Task to complete:
Having located the line with "Image resolution: width=1079", print it and each remaining line exactly, stopping at the end of the material and omitting pictures.

%%

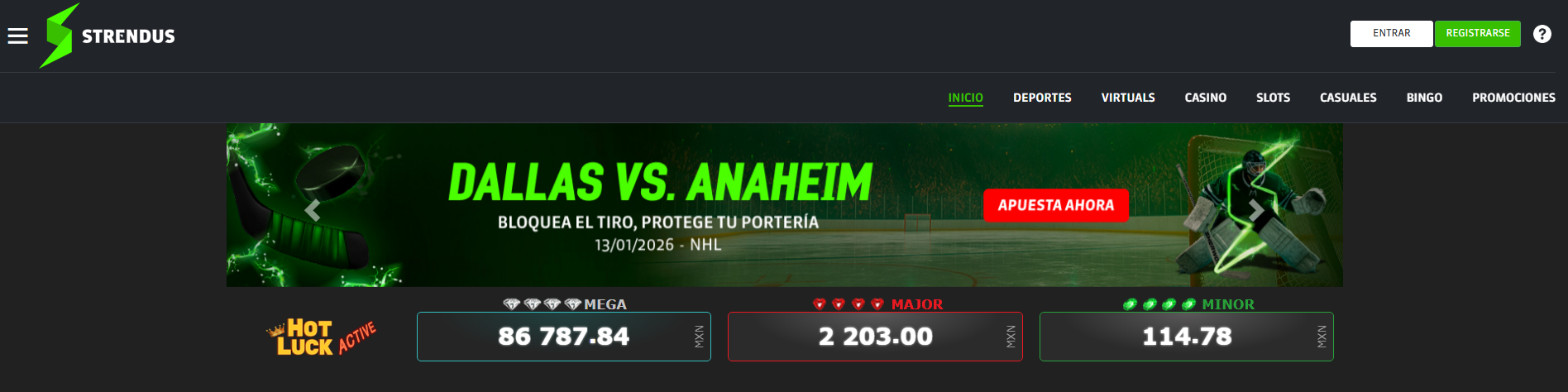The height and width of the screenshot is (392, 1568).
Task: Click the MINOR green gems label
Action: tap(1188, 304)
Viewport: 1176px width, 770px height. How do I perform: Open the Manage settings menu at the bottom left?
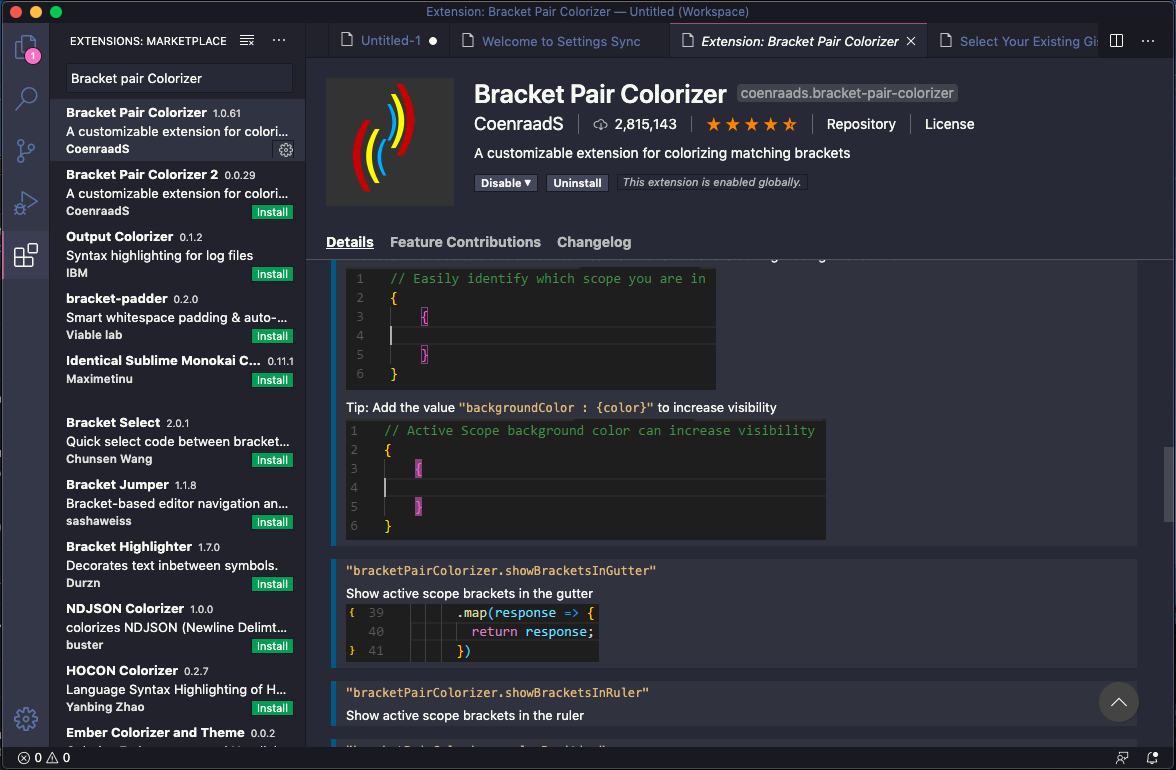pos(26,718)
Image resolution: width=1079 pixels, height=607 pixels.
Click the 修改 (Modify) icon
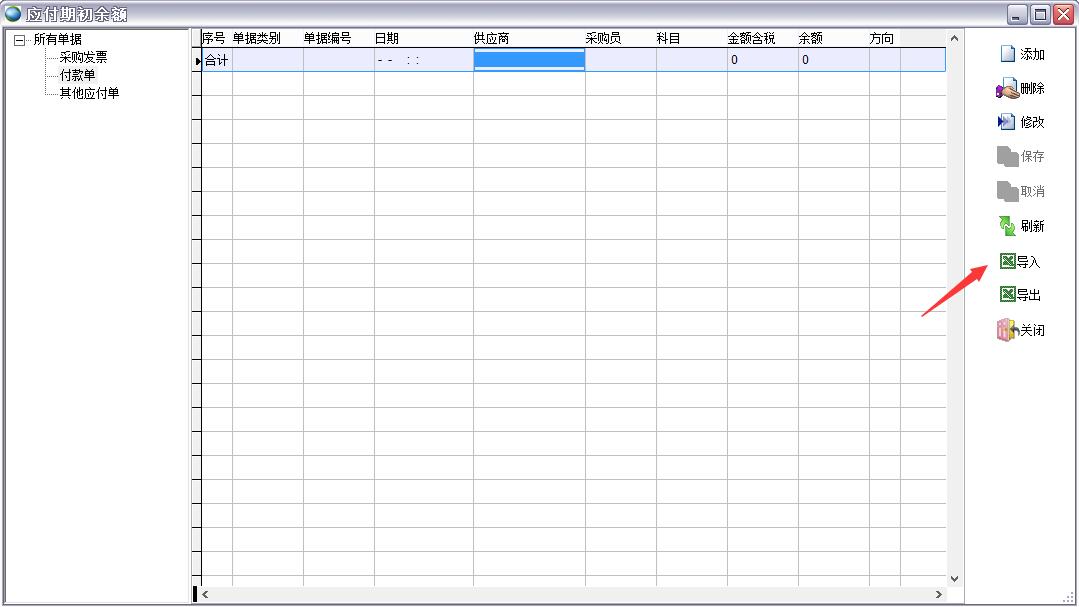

%%

Result:
Image resolution: width=1079 pixels, height=607 pixels.
Click the 修改 (Modify) icon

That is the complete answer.